Monitoring driven development
Context: There was this company who was doing all the agile things looking from the outside, however from the inside... It was a SaaS product, and they were incredibly immature in terms of running a production system - lots of trivial knowledge, lots of reliance on that one guy. We walked through the "marketecture", and go through every line - "what would happen if this arrow didn't work?". And things broke down very quickly. And then I thought about it from TDD background - how would we develop software differently if we were to think about how are we gonna monitor software.
- Would this replace testing? Maybe some, maybe acceptance testing, but not unit testing or TDD. Or maybe running your acceptance testing in production is a form of monitoring. Not replacing or removing acceptance testing before production, instead running acceptance tests in prod in addition to running them during the pipeline.
- Why isn't it done already? Probably cause there's traditionally separation of concerns between dev team and ops/maintenance team.
- So, what are the goals? Eg. unit testing = code works as expected, acceptance testing = product works as expected ==> monitoring = user receives value as expected.
- Eg. in the origin of DevOps there was an idea of using what's happening in production to inform next work in development. And not only whether features are broken or not, but also whether features are used
- Staggered rollout process: if unit tests or system tests fail - roll back the commit. If it works - roll it out to one node, and monitor number of dollars per minute that node produces, compare to other nodes, and if it produces less dollars - do not roll out the change more widely.

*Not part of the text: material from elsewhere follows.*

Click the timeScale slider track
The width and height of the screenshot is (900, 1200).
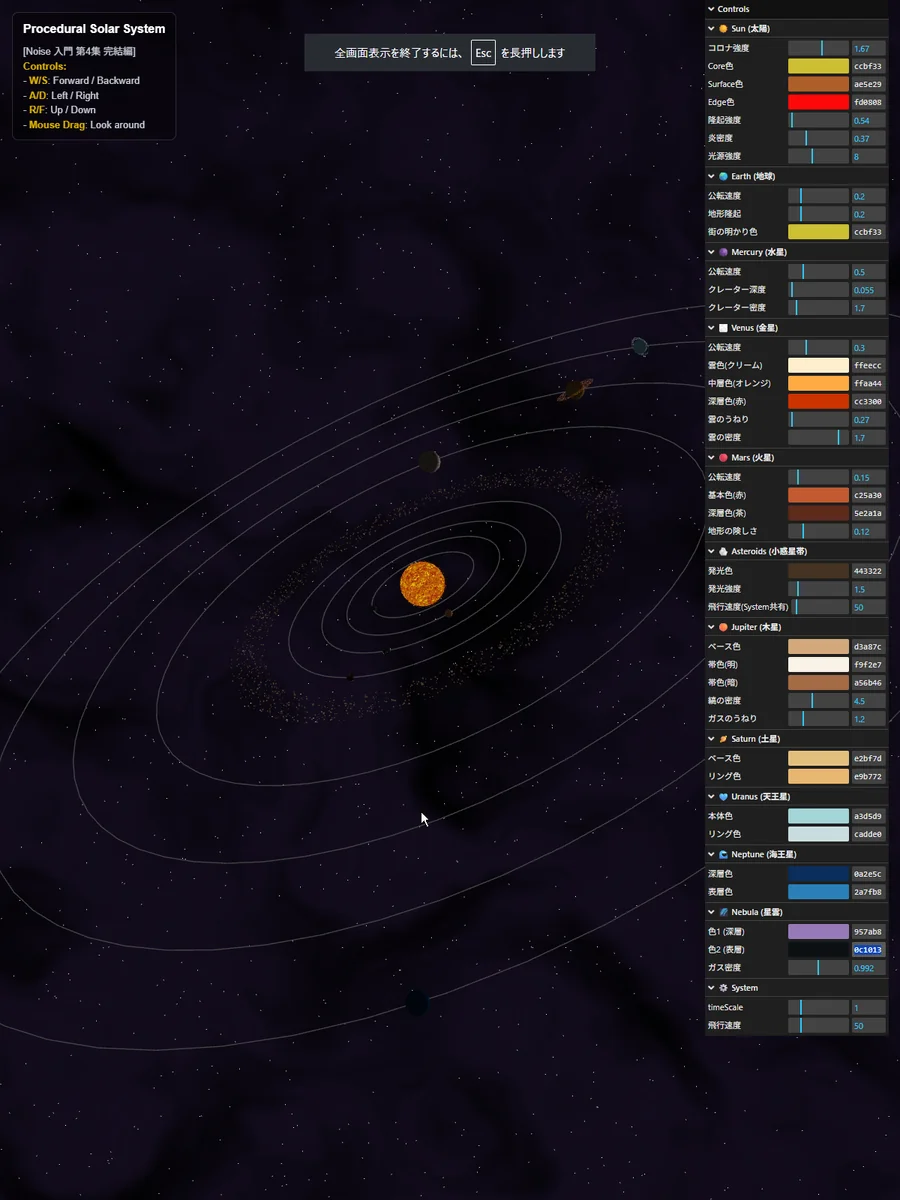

- Bringing telemetry into the conversation, the question comes up - when do you analyze it? And who gets alerted? And for monitoring or alerting - you can't add that after the fact if the data doesn't exist, you need to design the system with alerting and monitoring in mind.
- You can also do something like that with a test customer account and feature flags. The number of feature flags creeps up though, and becomes very challenging to manage. There's a policy to remove the feature flags that are older than 6m old, and there's an internal module to manage feature flags and removing flags that's older than threshold.
- Sometimes it's easier to add monitoring to the existing code then finding seams, extracting code, wrapping it in tests, etc.
- Honeycomb was mentioned several times.
- Data volume problem shows up, what do you do when you have 1Tb data per day (which happens if you have too much data).
- Sounds like lots of us are doing it, what's the problem? - We aren't discussing monitoring from the start, we aren't developing with monitoring in mind. Monitoring is supposed to answer a question whether the product is bringing the value it was intended to bring.
- Done vs Done-done = on one of the kanban boards we expanded it all the way to "1st customer used it", and we wouldn't take it off the board until the first customer used it.
- Product management lots of time thinks about what to build, and might even think about market adoption - but rarely go back when the feature is used, and monitor how well their features perform. Which gives no accountability to product management. This could be a healthy thing to look at when the pressure is always on developers to build faster, it gives accountability to PMs about choosing what to build. Cause if we build trash faster - won't make a difference.
- Another approach - check usage by months. How many people used the product at least once month during the year? Two months? How come this feature, that people should use every day, and it's used one month of the year. So, distinguish between "is it working now" and "is it working over time".
- How to get PMs to pay attention? - Ask "How would we know that it works in production? How would we know it makes the impact we hope it makes" when you're talking about a new feature.
- "We are gonna A/B test it" - how many interactions you want to see for statistically significant information? How many users do you have? How much improvement do you want to see? Cause in some situation it's gonna take a year to get that information, and then A/B isn't a good solution
- How much a process helps to solve a problem? Thinking about it from Cynefin framework perspective: situation can be simple, complicated, complex, or chaotic - and in some situations process is helpful, and in some - you need mastery of a person with expertize.